17.6.08
Je n'ai rien entendu encore de Payz Play (Égypto, RU, Toastdawg et DJ Ephiks), l'un des groupes qui "succède" à Atach Tatuq, après le Dézed. Je n'en ai pour l'instant que lu la critique du Voir, signée Olivier Robillard Laveaux. J'ai déjà dit dans une de mes chansons (lorsque je faisais du rap) que "j'ai grandi dans un univers intertextuel, postmoderne, donc, j'ai découvert la logique en ordre décroissant". C'est en effet le cas: j'ai découvert la musique avec le rap, et c'est ce qui me fait découvrir aujourd'hui quelques morceaux qui ont été samplés, bien que pour l'essentiel, je ne les connaisse pas. Voilà pourquoi je trouve intéressant une démarche comme celle de recenser certaines sources de samples des chansons de rap.

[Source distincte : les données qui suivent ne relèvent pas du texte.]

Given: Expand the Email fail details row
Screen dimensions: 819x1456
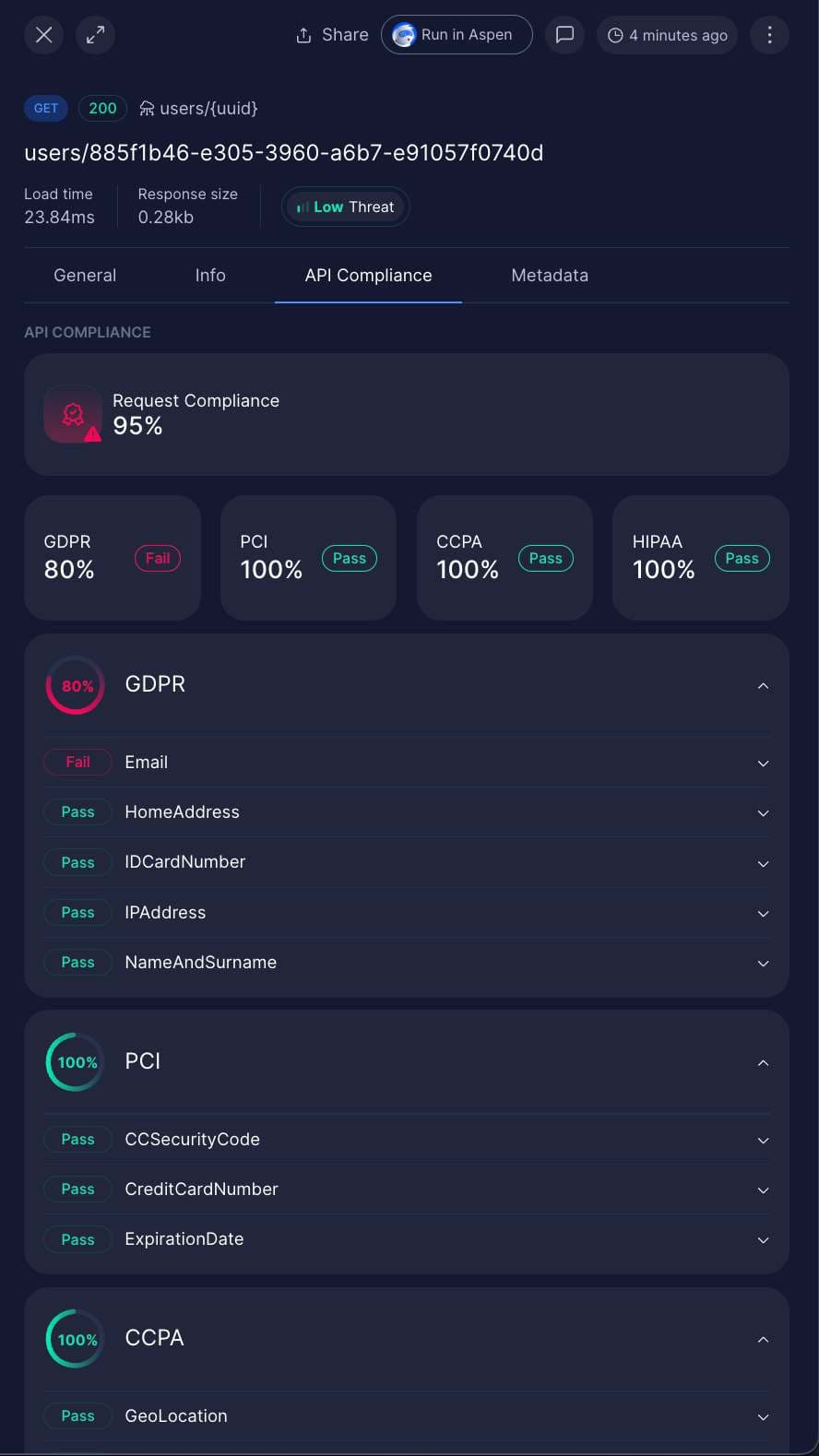Looking at the screenshot, I should 763,764.
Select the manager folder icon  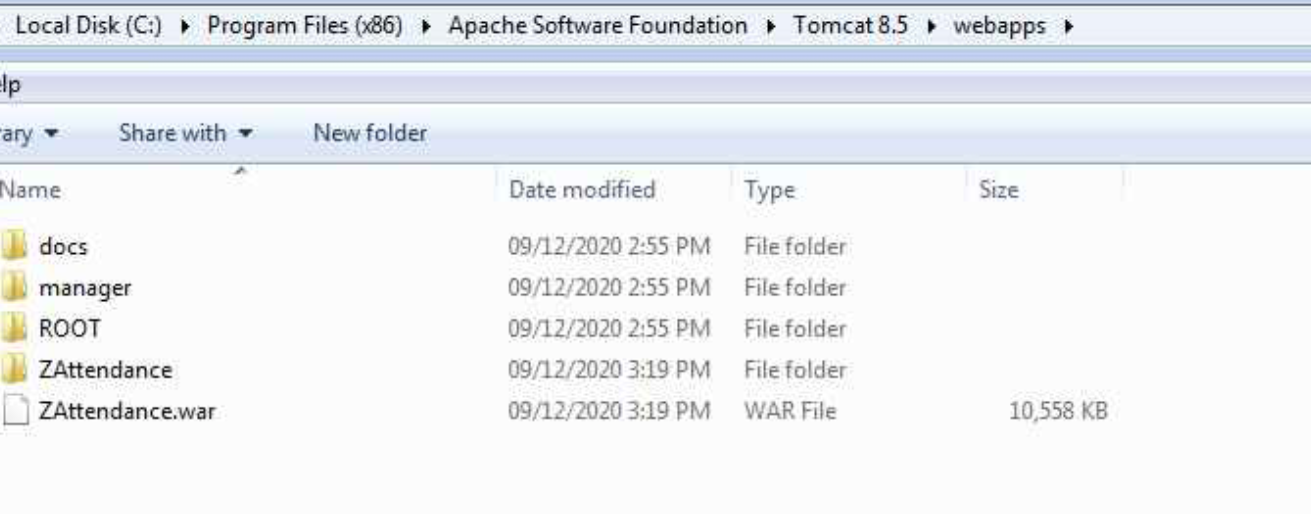[14, 288]
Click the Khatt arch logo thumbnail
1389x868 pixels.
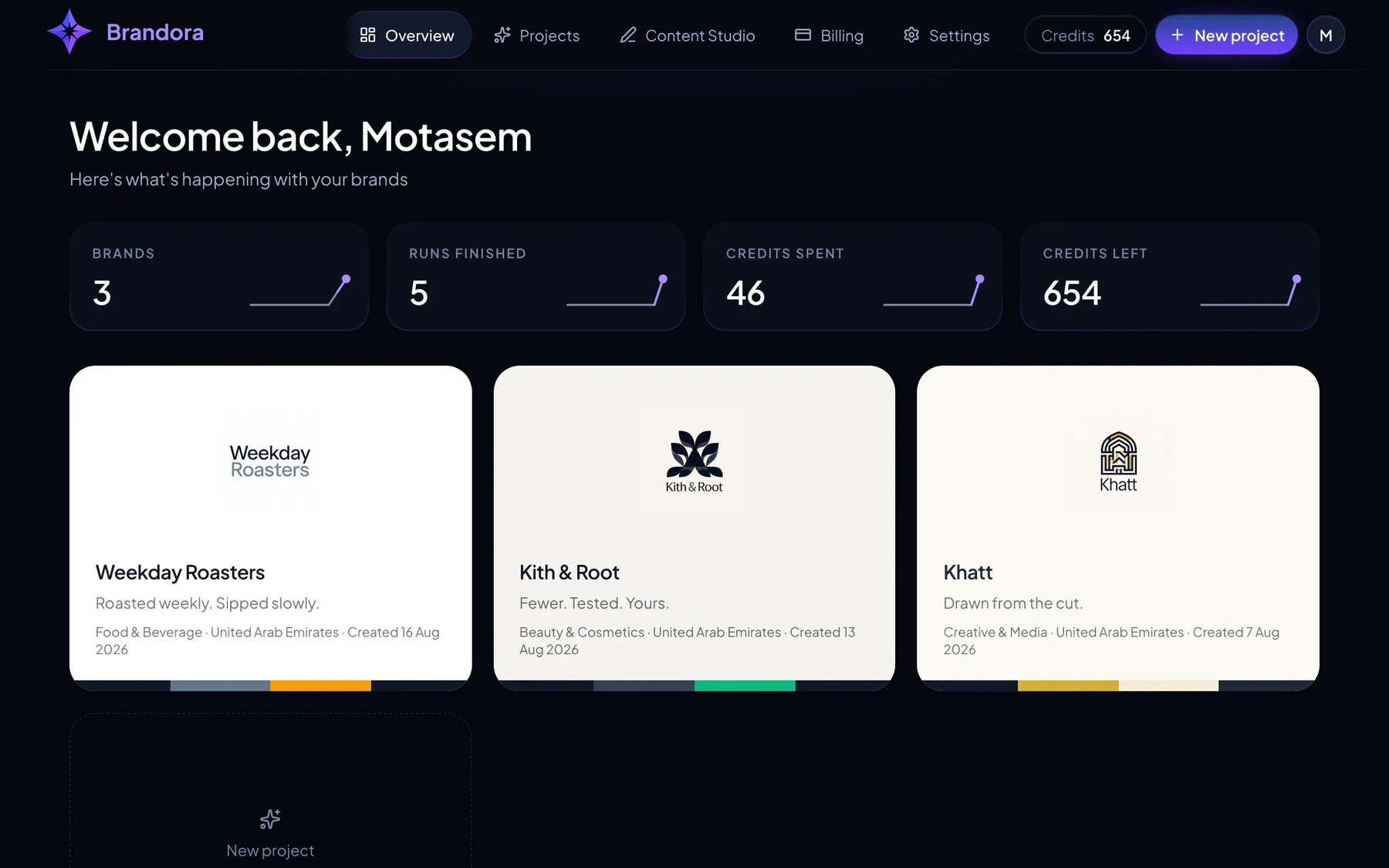[1118, 460]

Robillard Laveaux, donc, dans sa critique, fait ressortir que les membres de Payz Play utilisent des samples des années 80 comme Atach Tatuq utilisait ceux des années 70. Tout ça m'a fait réfléchir au fait qu'on critique bien des groupes comme Omnikrom, TTC, etc. de s'éloigner d'un rap dit traditionnel, mais au fond, dans leur essence, leur structure, ils ne font qu'opérer une translation dans le temps de leurs sources, puisque le présent devient progressivement un passé. Qu'on aime ou qu'on n'aime pas - les goûts sont une autre histoire -, l'argument qu'ils ne sont pas du hip-hop (pas au sens musical, tel que je définis "rap" et "hip-hop", mais en tant que qualificatif) ne me semble pas tenir la route.Libellés : Atach Tatuq, Dézèd, Omnikrom, Payz Play, Sampling, TTC
publié par Simon Dor @ 22:07
 
19.12.06
Le principe du sample (je ne l'écrirai dorénavant plus nécessairement en italique), en tant que tel, c'est d'échantillonner du son, tout simplement. On oppose souvent le sample à la composition, opposition que je trouve fausse, car le sample n'est pas un principe "séquentiel", mais plutôt une technique de travail.

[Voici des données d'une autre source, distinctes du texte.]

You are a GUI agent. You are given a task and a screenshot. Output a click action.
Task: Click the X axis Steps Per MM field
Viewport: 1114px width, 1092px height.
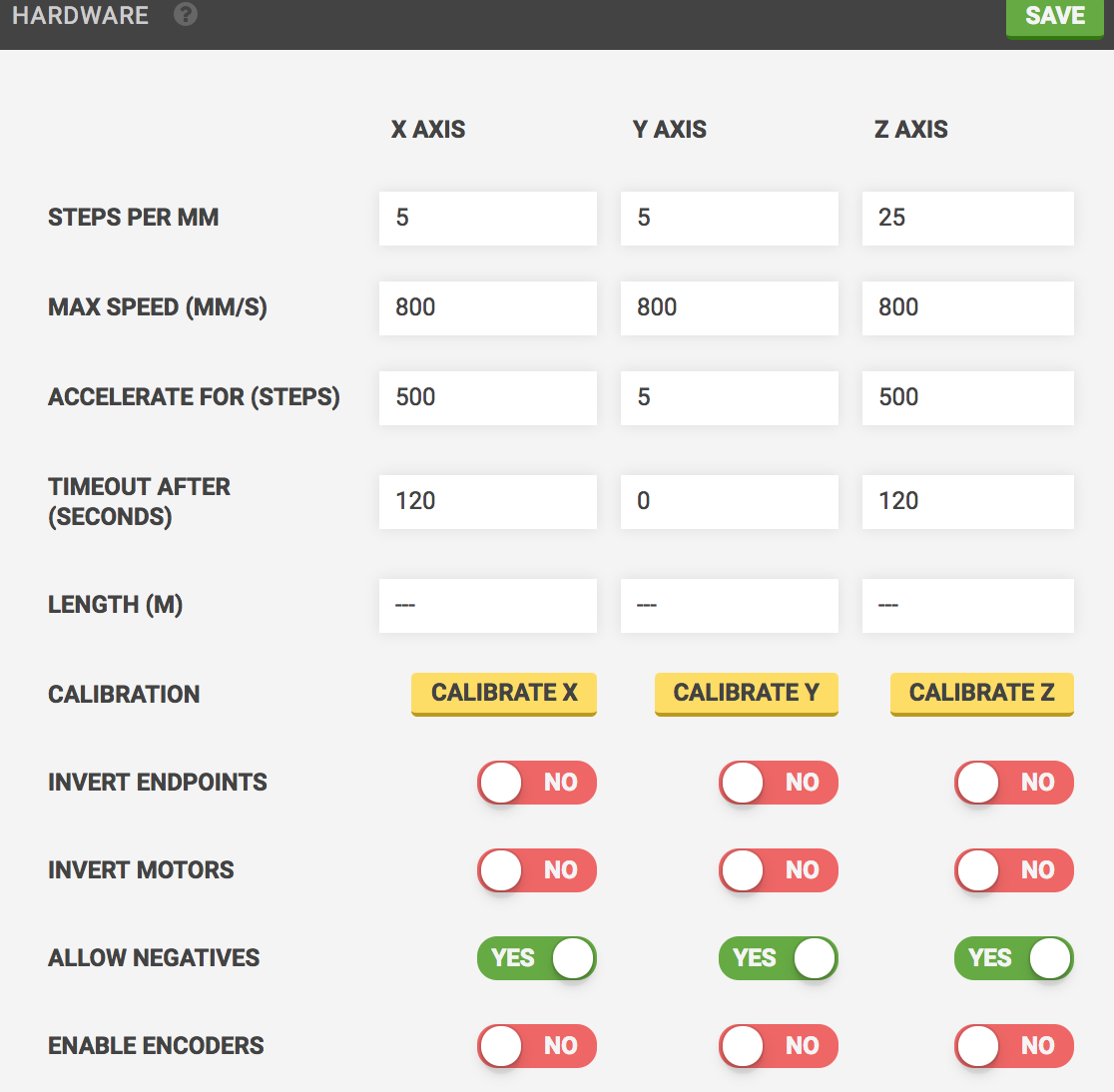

L'échantillon s'opposerait aux "vrais instruments", c'est-à-dire que, par cet échantillonnage, on crée une seconde couche sonore, où l'enregistrement prend un sens autre que la transcription dans le temps. Techniquement, en composition directement d'un ordinateur, on est plus près du sample, car on ne se base pas sur un instrument pour créer mais sur du matériel informatique, qui peut soit être à la base d'un synthétiseur (donc, un son complètement créé par l'ordinateur) ou d'un sample, justement. Le sample se veut donc un outil qui préexiste à la composition d'une séquence sonore.

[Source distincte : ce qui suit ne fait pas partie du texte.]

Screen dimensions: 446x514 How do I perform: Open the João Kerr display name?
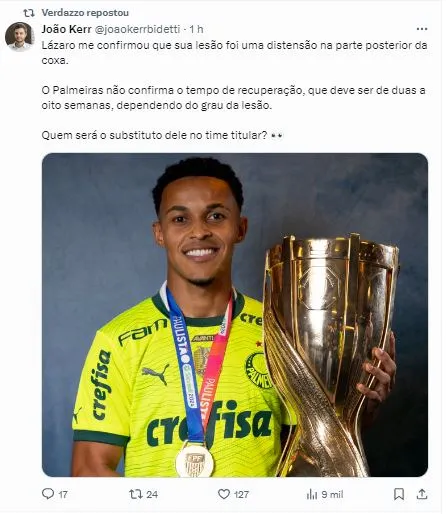pyautogui.click(x=66, y=29)
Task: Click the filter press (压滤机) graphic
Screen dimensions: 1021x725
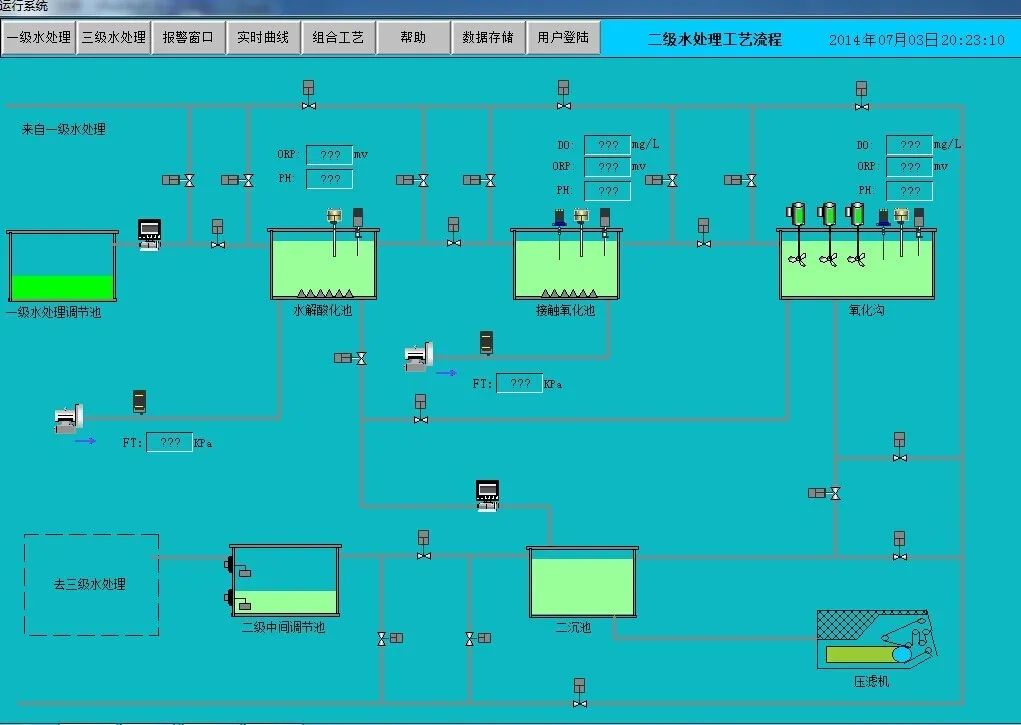Action: pyautogui.click(x=875, y=640)
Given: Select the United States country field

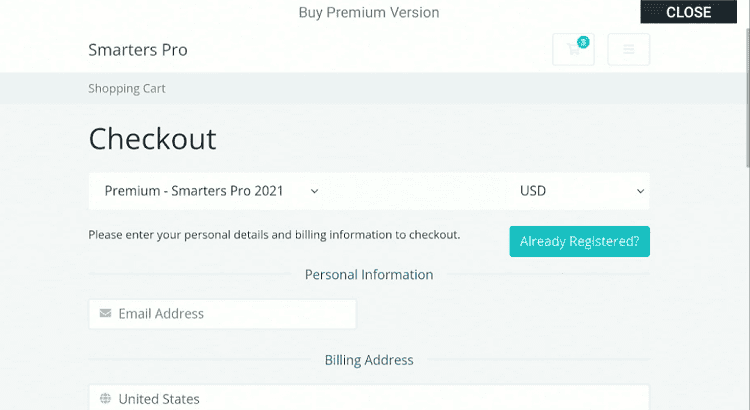Looking at the screenshot, I should click(x=370, y=398).

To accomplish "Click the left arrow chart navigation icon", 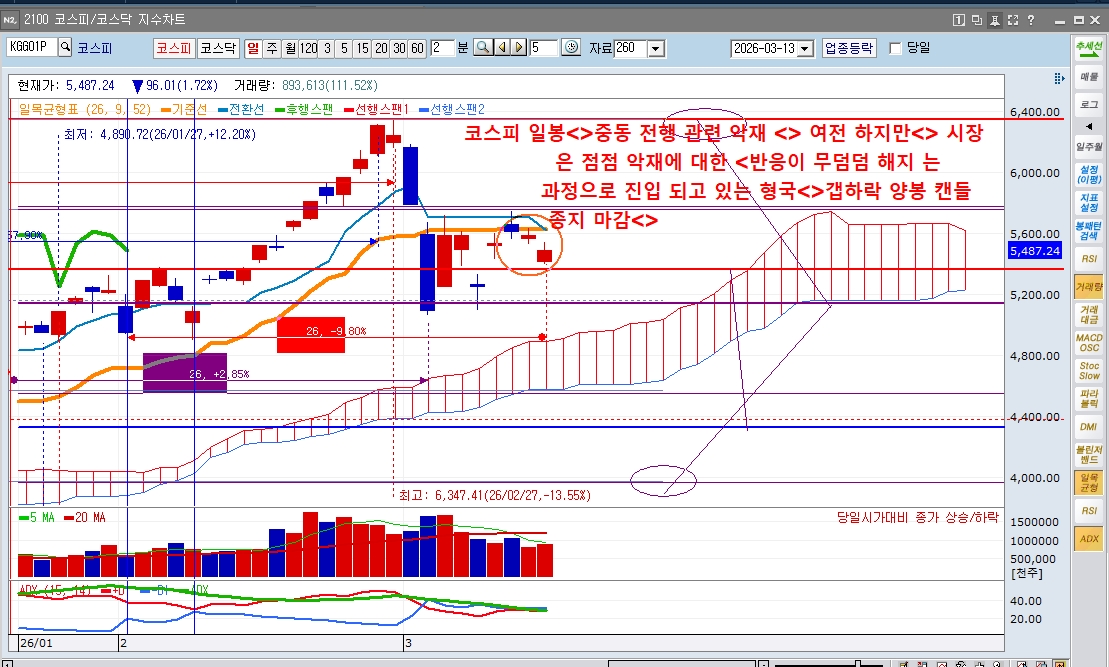I will pyautogui.click(x=502, y=47).
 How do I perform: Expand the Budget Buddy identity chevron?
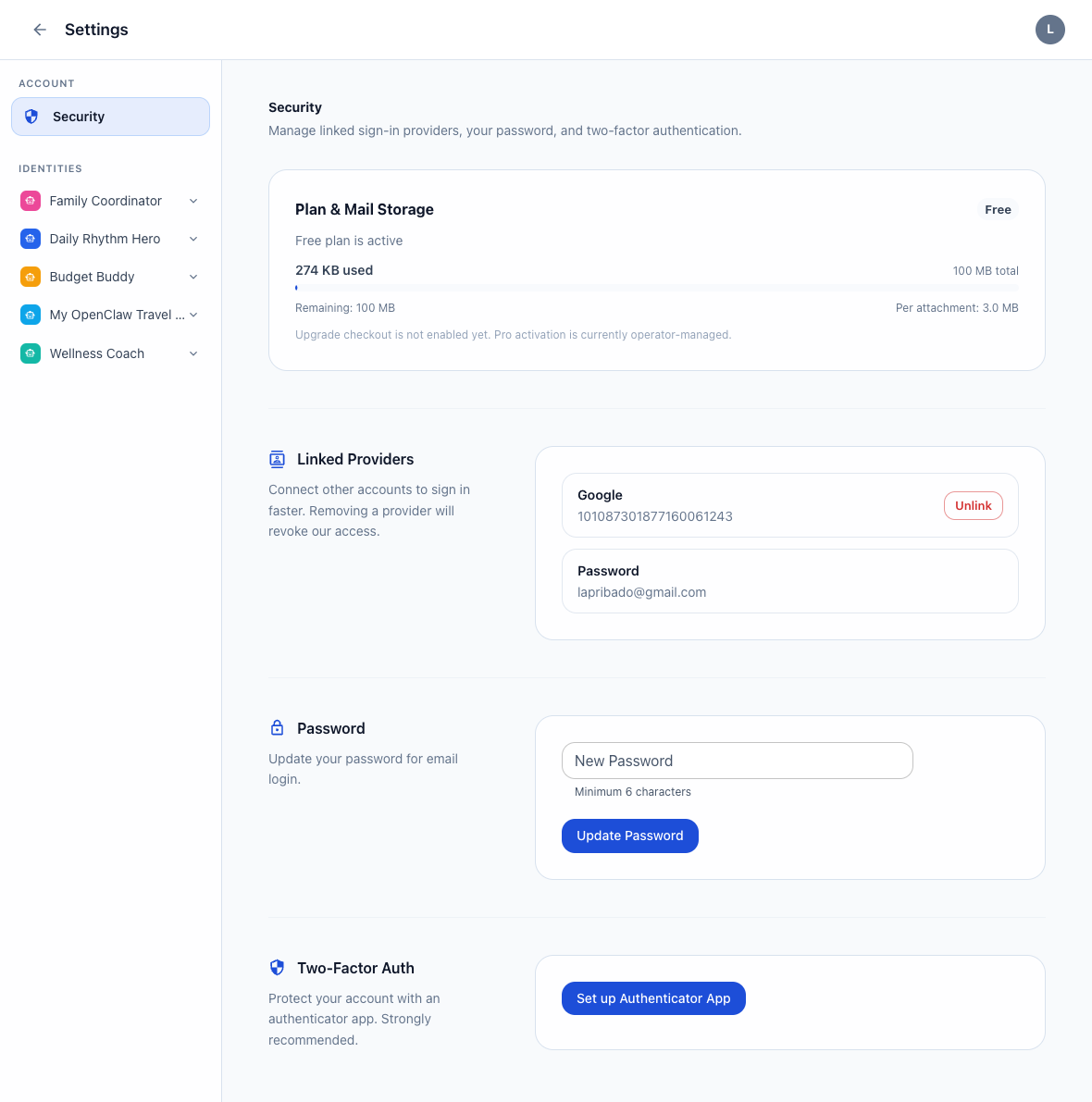pos(192,276)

En fait, la plupart des producteurs (alias "beat makers") qui disent qu'ils composent et ne samplent pas prônent simplement une déformation de la séquence échantillonnée de façon à ce qu'elle ne soit pas reconnaissable, à ce qu'elle ait été modifiée suffisamment pour qu'on considère qu'il y a une création. Mais, la paternité d'une création instrumentale hip-hop est une toute autre histoire... sur laquelle il me fera plaisir de revenir un autre moment donné.